A point $p \in M$ is a *boundary point* if there exists a chart $(U,\varphi)$ at $p$ with $\varphi(p) \in \partial \mathbb{H}^k$. Write $\partial M$ for the set of boundary points.
[/step]
[step:Prove that diffeomorphisms of open subsets of $\mathbb{H}^k$ map interior to interior]

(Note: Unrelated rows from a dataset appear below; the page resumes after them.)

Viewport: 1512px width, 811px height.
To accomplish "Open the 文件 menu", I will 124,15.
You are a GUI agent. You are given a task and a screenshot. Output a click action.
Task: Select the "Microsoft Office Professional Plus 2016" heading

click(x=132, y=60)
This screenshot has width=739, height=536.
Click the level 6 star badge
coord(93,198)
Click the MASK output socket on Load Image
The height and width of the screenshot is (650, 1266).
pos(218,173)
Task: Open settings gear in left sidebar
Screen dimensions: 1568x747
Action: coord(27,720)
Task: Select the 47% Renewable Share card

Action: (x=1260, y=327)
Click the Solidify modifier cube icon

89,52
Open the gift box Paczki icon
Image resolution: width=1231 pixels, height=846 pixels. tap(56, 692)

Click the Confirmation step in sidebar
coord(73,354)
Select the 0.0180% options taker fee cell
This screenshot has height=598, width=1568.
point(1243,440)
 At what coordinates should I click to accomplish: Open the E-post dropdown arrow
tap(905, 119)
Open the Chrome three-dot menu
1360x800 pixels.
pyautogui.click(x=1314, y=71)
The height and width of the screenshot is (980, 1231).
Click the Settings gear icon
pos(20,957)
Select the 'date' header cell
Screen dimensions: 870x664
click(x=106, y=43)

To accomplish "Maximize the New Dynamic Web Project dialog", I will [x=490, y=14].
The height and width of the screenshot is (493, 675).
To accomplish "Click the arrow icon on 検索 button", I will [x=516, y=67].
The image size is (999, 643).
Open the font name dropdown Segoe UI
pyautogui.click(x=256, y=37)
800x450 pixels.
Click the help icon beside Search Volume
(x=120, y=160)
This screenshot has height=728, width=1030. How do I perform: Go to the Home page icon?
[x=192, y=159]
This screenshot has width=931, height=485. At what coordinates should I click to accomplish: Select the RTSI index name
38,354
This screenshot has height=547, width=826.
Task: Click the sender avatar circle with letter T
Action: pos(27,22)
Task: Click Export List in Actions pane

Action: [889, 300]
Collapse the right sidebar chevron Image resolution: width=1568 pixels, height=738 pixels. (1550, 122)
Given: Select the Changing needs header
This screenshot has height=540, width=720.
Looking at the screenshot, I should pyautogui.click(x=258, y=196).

[claim:Invariance of the boundary]
Let $V_1, V_2 \subseteq \mathbb{H}^k$ be open and let $F: V_1 \to V_2$ be a diffeomorphism (in the sense above). Then
\begin{align*}
F(V_1 \cap \operatorname{Int} \mathbb{H}^k) &\subseteq V_2 \cap \operatorname{Int} \mathbb{H}^k, \\
F(V_1 \cap \partial \mathbb{H}^k) &\subseteq V_2 \cap \partial \mathbb{H}^k.
\end{align*}
[/claim]
[proof]
Fix $p \in V_1 \cap \operatorname{Int} \mathbb{H}^k$. Since $V_1$ is open in $\mathbb{H}^k$ and $p$ lies in the (topological) interior of $\mathbb{H}^k$, there is an open ball $B(p, r) \subseteq V_1 \cap \operatorname{Int} \mathbb{H}^k$ for some $r > 0$, and $B(p,r)$ is open in $\mathbb{R}^k$.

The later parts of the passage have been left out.